▸ Material for this exercise:

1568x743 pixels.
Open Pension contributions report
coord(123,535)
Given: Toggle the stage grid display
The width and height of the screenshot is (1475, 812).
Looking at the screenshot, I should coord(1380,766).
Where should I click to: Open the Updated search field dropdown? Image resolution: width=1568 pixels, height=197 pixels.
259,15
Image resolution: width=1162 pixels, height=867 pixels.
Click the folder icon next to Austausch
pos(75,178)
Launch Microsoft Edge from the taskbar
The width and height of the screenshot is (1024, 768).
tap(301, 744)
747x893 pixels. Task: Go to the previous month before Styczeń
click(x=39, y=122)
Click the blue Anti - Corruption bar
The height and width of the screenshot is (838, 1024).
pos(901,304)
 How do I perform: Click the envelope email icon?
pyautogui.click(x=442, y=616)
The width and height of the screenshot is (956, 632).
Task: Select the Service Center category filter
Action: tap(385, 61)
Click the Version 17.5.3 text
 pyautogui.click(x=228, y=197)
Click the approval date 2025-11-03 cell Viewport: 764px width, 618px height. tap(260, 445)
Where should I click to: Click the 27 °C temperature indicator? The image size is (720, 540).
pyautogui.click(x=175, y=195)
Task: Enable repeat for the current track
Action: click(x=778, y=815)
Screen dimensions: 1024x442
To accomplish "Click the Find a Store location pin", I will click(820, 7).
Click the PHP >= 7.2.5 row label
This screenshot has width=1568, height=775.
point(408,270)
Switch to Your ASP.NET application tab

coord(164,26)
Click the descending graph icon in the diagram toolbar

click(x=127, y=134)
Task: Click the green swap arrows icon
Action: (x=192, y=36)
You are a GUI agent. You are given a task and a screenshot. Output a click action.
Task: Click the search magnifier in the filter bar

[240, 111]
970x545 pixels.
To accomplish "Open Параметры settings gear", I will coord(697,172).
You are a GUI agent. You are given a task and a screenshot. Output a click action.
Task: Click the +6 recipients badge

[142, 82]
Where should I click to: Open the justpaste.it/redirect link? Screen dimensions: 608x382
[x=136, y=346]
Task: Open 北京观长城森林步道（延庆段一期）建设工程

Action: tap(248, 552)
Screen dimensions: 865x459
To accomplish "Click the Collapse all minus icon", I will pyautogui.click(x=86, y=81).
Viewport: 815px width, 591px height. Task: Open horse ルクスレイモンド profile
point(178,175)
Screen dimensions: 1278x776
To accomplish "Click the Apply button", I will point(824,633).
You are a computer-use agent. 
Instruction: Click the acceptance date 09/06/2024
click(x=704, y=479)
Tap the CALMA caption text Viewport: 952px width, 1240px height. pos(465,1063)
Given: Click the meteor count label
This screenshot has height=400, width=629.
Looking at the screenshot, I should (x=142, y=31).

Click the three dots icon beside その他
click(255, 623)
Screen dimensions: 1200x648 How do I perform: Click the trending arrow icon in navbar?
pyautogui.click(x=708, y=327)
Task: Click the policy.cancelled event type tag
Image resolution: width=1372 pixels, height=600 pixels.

▸ What the exercise asks: Please copy all lines of the listing in which the string "label" occurs.

▸ Finished exercise:
Click the PHP >= 7.2.5 row label
Given: Click the meteor count label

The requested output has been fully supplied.